**DATA RECORDS**
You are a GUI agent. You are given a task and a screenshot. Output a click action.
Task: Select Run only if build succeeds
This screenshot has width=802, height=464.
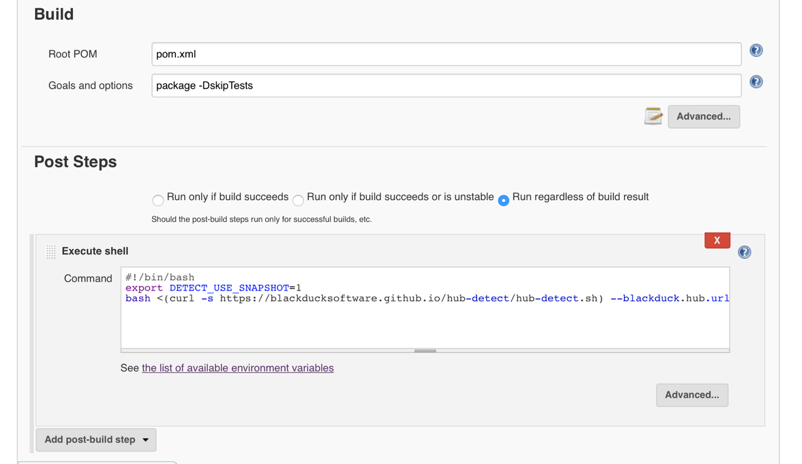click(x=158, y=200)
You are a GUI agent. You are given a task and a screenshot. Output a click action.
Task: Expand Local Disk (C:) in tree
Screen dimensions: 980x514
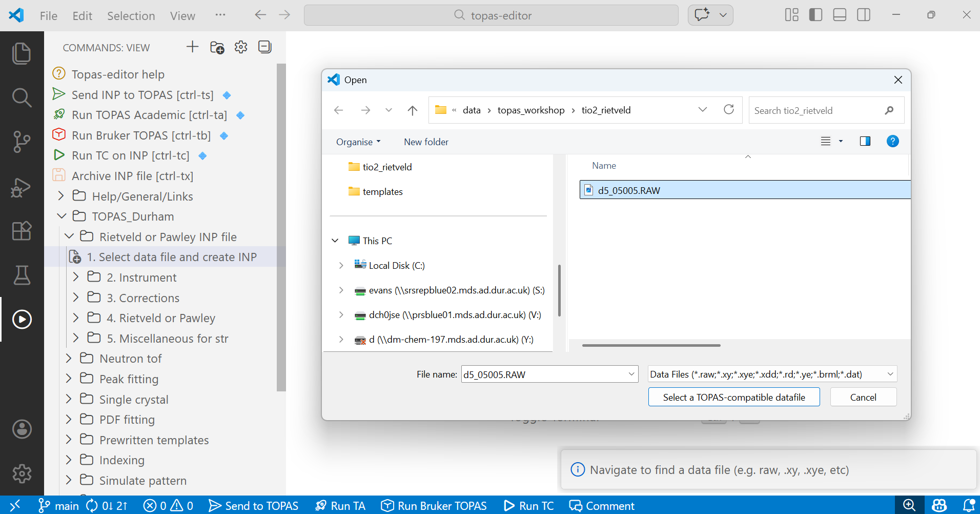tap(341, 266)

**EXERCISE**
Would you return all of the data above word for word, omitting every picture?

**TASK OUTPUT**
You are a GUI agent. You are given a task and a screenshot. Output a click action.
Task: Select Run only if build succeeds
This screenshot has width=802, height=464.
click(x=158, y=200)
You are a GUI agent. You are given a task and a screenshot. Output a click action.
Task: Expand Local Disk (C:) in tree
Screen dimensions: 980x514
tap(341, 266)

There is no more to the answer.